Йельсон напрасно ломал себе голову, придумывая выход. Каждый раз он приходил к тому, что совет Зуля — сидеть на месте и ждать прибытия Гисер — Зарсена, в прилет которого доцент верил с завидной твердостью, — является наиболее целесообразным и единственно выполнимым в данных условиях.
Поэтому все внимание Йельсона сосредоточилось на том, чтобы сделать пребывание на льду возможно более безопасным и удобным. Палатку расширили. В ней нашла приют вся партия, включая Зуля.
Итти на соединение с Билькинсом, блуждающим где — то в северо — восточном направлении, было бы совершенно неразумно, так как, по словам Зуля, «Наутилус» двинулся в путь раньше, нежели «Пингвин» совершил свою роковую посадку на лед. Радиосвязи с внешним миром нет. Из — за того, что при аварии аккумуляторы потеряли всю жидкость, нельзя было наладить даже прием, не говоря о невозможности дать о себе знать земле или экспедиционным судам, находящимся в северных водах. Да даже и будь такая связь налицо, на реальную помощь со стороны судов едва ли можно было рассчитывать, так как пройти в эти широты суда сами не могут, а снарядить поисковую партию на санях могли бы только те из них, которые располагают достаточным числом ездовых собак. На это же трудно рассчитывать.

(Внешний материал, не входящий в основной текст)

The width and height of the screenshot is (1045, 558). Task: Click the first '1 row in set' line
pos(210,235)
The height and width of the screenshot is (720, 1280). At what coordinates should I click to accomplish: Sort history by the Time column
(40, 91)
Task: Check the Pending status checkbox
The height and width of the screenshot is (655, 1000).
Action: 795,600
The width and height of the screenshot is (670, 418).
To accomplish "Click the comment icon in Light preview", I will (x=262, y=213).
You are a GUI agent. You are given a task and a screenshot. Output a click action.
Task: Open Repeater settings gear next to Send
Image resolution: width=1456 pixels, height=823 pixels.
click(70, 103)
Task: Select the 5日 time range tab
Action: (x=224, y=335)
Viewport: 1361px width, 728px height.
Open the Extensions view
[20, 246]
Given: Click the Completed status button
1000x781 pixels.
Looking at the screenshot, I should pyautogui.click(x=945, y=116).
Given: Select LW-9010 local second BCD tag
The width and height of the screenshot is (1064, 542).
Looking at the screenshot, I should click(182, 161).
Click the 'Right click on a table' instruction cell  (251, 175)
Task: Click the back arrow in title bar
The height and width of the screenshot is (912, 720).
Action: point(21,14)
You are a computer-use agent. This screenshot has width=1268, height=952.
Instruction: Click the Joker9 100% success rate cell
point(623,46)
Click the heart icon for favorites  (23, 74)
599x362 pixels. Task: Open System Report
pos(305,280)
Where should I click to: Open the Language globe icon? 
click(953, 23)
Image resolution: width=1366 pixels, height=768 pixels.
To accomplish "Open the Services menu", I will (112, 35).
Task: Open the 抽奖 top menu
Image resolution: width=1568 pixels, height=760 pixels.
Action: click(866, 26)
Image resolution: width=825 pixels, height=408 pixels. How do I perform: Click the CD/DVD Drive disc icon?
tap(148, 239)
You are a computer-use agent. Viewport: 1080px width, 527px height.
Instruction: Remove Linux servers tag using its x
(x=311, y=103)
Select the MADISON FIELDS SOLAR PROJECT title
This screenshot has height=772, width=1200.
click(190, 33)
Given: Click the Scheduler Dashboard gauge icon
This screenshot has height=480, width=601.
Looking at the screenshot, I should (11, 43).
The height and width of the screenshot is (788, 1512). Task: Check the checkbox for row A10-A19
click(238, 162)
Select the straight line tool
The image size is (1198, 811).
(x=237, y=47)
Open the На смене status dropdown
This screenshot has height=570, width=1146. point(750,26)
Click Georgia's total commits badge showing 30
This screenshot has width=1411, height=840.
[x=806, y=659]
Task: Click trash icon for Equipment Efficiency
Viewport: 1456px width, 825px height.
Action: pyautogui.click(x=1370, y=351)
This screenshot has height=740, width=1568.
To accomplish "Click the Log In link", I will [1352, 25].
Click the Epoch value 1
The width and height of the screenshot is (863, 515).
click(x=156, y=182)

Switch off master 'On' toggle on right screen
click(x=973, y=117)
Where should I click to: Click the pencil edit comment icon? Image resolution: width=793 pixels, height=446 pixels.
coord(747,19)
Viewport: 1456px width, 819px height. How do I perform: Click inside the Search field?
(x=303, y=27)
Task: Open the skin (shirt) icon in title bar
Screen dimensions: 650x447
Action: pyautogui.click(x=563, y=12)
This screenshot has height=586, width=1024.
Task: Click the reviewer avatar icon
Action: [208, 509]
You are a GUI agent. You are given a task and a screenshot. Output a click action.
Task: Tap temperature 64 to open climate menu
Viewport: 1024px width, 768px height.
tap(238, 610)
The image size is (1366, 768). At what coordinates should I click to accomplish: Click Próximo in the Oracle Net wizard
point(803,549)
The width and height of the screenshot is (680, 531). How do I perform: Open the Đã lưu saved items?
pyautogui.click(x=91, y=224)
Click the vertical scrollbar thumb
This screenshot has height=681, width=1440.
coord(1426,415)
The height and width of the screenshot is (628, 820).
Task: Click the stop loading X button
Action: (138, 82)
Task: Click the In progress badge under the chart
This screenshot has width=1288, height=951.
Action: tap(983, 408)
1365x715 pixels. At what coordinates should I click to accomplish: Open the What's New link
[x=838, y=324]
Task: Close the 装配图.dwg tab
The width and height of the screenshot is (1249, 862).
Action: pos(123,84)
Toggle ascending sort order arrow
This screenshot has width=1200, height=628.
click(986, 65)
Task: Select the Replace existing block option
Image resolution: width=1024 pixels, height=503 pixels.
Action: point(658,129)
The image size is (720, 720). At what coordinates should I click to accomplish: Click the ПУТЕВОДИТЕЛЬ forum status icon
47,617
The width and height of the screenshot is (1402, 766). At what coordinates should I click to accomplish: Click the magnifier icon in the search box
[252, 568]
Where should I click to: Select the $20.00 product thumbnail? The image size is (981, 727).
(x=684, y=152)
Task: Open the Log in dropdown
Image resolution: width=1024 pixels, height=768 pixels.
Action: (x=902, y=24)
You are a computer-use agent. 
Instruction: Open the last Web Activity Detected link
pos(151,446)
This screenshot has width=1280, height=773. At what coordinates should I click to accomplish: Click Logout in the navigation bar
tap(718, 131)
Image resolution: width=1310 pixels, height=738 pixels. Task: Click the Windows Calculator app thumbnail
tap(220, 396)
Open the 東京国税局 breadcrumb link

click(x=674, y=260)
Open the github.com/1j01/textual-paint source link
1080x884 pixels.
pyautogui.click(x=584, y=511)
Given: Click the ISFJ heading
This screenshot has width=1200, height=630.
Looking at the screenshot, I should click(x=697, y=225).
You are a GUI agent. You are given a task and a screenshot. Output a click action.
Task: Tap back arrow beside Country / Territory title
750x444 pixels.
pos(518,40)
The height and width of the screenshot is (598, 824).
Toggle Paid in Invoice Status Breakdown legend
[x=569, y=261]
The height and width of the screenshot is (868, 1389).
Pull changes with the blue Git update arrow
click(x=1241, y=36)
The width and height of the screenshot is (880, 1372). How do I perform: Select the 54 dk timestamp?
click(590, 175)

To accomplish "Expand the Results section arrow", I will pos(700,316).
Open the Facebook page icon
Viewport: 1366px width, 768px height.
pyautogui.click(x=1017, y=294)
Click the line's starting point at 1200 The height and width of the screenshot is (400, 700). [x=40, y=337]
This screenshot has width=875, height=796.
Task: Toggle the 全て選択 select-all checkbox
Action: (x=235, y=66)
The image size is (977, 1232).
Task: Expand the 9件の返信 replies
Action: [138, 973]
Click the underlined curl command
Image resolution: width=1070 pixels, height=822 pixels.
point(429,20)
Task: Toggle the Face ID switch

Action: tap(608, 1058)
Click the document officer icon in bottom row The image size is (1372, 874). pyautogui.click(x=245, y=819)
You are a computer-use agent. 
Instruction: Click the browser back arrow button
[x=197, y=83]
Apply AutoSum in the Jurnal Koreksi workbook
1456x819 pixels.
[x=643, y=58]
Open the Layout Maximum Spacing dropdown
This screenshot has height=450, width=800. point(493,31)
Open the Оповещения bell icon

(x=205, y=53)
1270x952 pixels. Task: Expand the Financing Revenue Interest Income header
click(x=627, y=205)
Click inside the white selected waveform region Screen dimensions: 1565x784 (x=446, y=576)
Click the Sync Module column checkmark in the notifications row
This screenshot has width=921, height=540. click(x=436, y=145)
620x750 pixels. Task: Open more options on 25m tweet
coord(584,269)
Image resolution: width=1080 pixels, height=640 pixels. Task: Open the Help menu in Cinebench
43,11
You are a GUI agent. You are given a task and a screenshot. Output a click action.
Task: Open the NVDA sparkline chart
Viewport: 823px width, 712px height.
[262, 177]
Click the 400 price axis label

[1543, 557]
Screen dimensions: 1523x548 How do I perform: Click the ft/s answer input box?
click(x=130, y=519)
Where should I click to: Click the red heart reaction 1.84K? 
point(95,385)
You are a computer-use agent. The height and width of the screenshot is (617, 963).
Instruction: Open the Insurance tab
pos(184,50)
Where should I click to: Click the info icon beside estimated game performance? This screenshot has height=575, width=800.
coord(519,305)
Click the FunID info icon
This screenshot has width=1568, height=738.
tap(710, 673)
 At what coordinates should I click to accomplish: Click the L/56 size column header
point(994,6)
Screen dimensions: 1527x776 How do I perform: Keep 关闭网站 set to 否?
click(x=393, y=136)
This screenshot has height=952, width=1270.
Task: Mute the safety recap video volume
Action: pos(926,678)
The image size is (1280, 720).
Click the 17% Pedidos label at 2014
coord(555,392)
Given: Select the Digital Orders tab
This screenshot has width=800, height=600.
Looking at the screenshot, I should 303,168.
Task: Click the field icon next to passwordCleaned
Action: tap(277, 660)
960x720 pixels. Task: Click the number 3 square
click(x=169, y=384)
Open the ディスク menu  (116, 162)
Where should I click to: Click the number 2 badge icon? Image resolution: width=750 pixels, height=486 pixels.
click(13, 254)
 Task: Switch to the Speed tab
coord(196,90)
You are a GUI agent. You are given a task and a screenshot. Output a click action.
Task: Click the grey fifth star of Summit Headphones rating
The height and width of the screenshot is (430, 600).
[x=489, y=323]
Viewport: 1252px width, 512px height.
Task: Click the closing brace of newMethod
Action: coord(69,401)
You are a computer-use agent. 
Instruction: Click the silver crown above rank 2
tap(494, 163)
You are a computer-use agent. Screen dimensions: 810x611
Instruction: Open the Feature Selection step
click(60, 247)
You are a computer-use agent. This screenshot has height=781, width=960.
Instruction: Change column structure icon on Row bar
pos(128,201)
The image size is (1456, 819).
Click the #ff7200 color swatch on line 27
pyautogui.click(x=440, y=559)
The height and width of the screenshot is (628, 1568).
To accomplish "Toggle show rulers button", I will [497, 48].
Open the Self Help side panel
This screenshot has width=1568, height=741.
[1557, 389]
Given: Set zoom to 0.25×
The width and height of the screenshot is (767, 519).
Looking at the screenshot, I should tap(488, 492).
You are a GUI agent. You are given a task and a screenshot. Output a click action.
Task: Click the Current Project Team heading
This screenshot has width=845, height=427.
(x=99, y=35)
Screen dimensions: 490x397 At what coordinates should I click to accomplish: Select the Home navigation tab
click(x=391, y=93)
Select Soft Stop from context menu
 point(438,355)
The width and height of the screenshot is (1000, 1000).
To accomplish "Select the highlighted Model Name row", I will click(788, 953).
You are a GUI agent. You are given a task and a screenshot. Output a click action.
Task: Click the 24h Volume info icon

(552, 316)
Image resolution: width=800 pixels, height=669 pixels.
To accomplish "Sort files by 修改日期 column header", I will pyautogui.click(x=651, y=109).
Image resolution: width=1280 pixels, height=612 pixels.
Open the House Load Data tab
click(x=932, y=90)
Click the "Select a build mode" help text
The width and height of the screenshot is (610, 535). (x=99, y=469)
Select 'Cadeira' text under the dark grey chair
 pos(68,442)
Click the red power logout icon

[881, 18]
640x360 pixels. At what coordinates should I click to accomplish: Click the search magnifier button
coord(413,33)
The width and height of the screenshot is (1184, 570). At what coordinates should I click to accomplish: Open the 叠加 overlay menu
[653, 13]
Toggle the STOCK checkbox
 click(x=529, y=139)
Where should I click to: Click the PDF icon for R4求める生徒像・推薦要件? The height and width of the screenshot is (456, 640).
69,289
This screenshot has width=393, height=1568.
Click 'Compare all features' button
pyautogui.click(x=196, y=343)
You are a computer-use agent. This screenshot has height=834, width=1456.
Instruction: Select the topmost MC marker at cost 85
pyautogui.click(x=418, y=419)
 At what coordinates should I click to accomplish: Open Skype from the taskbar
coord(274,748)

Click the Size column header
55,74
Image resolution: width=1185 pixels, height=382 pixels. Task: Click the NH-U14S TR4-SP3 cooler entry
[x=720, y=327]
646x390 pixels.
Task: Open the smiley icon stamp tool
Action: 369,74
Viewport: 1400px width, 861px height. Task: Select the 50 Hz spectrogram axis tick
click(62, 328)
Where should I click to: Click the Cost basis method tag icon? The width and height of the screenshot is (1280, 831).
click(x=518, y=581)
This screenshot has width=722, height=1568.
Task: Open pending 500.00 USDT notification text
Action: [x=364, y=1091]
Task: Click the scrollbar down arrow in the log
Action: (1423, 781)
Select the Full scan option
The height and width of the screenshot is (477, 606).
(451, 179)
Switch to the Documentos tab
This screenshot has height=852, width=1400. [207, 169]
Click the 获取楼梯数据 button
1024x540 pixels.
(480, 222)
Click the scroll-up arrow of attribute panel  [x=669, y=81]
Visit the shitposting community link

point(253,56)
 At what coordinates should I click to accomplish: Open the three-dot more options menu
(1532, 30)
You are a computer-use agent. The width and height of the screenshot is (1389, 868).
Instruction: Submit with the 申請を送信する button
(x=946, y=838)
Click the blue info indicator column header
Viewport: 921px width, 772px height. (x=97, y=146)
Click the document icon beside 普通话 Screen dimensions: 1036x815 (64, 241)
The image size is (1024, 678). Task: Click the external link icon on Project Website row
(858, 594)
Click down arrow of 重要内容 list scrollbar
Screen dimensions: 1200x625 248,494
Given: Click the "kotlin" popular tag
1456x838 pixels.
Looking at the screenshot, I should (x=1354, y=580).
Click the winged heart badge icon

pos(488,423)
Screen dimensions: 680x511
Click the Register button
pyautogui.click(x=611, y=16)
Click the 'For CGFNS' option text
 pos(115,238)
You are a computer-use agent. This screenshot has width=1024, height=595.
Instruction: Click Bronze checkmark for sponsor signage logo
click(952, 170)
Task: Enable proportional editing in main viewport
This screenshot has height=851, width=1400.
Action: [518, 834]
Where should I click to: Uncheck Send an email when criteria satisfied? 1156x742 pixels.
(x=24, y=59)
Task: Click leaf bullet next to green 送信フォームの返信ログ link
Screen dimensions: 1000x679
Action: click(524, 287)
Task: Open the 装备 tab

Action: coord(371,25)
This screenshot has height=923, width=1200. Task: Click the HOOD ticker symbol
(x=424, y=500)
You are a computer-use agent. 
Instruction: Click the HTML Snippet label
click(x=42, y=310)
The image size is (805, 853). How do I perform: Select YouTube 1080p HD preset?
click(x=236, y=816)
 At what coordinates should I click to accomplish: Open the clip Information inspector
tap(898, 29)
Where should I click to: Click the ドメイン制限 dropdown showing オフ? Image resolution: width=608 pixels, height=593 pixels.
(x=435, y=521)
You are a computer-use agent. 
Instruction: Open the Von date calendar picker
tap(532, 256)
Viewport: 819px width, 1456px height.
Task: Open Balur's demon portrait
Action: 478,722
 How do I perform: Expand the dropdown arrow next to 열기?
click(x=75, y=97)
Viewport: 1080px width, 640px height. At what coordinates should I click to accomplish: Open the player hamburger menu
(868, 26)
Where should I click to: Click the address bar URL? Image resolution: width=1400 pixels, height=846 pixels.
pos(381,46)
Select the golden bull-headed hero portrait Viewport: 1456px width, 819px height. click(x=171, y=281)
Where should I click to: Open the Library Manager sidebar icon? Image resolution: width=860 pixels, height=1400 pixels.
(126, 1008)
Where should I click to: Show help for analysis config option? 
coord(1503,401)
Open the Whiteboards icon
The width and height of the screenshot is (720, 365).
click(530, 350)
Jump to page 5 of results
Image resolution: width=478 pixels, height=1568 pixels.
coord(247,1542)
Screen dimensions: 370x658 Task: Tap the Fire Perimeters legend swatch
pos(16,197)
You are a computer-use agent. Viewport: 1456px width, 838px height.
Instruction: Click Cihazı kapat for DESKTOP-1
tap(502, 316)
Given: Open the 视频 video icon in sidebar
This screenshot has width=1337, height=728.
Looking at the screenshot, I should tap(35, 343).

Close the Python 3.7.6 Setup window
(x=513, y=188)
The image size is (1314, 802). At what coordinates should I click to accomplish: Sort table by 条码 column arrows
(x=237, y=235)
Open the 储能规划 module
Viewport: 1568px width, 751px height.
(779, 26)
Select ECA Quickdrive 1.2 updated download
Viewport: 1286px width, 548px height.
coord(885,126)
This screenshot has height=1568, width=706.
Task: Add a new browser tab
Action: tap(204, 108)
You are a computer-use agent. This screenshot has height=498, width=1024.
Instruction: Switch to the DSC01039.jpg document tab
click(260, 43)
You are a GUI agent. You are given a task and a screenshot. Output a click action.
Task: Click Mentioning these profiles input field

Все это приводит опять — таки к тому, что единственно целесообразным следует считать пребывание на одном месте. При одной, конечно, предпосылке, что внешний мир знает их местоположение по связи, ранее установленной у Зуля с Гисер — Зарсеном. Если же отбросить это условие то… то у Йельсона возникали мысли, о которых он предпочитал ничего не говорить своим товарищам. В минуты сомнений Йельсон начинал только подробнее расспрашивать об основаниях, какие имел Зуль для утверждения, что Гисер — Зарсен действительно прилетит за ним.
— Послушайте, мистер Зуль, времени прошло достаточно. Зарсен мог бы быть уже здесь.
— Нет. Он полетит не один, а с большой экспедицией. Что — нибудь могло задержать отправление экспедиции. Нет ничего удивительного в задержке на несколько дней. Если бы нам пришлось прождать здесь и несколько недель, я не стал бы отчаиваться.
— Но ведь мы не можем даже произвести астрономических наблюдений для того, чтобы сказать, насколько льдина ушла от тех координат, что вы сообщили Зарсену и к которым он, несомненно, будет держать путь, разыскивая вас.
— Я с достаточной точностью за время похода «Наутилуса» определил основное направление дрейфа льдов в этой полосе, так же как и скорость этого дрейфа. Мы уклоняемся к норд — норд — весту примерно со скоростью в две с половиной мили в сутки. Больших отклонений от направления скорости быть не может. Вероятнее всего, что мы идем зигзагами, но именно в этом основном направлении. Припомните основное направление дрейфа «Жанетты» Де — Лонга, наведшее Нансена на самую мысль о возможности пересечь в дрейфе полярный бассейн в направлений от Берингова пролива к берегам Гренландии. Припомните, наконец, те данные, которые мы имеем от штурмана Альбанова о направлении такого же невольного дрейфа несчастного Брусилова на «Святой Анне». Всего этого совершенно достаточно для того, чтобы почти исключить возможность ошибки в определении постоянной скорости и направлении поверхностных течений в этой части Ледовитого океана. Кроме того, Зарсен полетит в обществе такого опытного полярного путешественника, что наша судьба находится в совершенно верных руках.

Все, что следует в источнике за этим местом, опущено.